-- Exercise prompt --
Once the line containing "Viewport: 1568px width, 740px height." is located, output it and every line after it through the end of the records, exactly as written and nothing else.

-- Source records --
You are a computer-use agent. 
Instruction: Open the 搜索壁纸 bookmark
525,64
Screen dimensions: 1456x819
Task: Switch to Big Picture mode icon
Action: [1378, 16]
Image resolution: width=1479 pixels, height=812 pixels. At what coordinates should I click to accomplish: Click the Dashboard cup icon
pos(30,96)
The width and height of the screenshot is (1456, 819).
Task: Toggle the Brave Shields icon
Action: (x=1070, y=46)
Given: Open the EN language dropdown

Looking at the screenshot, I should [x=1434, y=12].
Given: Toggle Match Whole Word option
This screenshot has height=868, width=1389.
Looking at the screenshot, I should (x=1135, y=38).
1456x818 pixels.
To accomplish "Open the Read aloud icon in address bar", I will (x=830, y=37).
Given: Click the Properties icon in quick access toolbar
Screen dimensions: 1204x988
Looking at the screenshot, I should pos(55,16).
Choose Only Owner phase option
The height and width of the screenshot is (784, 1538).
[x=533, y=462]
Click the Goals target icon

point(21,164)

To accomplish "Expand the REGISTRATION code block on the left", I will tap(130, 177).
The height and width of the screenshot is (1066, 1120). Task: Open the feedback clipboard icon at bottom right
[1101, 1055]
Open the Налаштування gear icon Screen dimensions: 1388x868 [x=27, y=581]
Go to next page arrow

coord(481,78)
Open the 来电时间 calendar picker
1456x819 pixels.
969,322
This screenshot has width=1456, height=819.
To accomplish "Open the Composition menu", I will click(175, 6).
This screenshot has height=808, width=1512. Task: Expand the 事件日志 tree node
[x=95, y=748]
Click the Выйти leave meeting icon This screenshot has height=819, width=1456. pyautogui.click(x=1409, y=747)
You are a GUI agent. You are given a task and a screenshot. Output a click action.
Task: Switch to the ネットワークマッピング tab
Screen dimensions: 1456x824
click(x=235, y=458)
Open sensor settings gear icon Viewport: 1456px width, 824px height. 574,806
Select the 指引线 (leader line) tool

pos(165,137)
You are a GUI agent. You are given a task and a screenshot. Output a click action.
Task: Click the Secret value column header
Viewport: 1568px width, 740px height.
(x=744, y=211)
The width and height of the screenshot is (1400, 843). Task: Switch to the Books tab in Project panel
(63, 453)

-- Task response --
Viewport: 1568px width, 740px height.
(x=744, y=211)
The width and height of the screenshot is (1400, 843). Task: Switch to the Books tab in Project panel
(63, 453)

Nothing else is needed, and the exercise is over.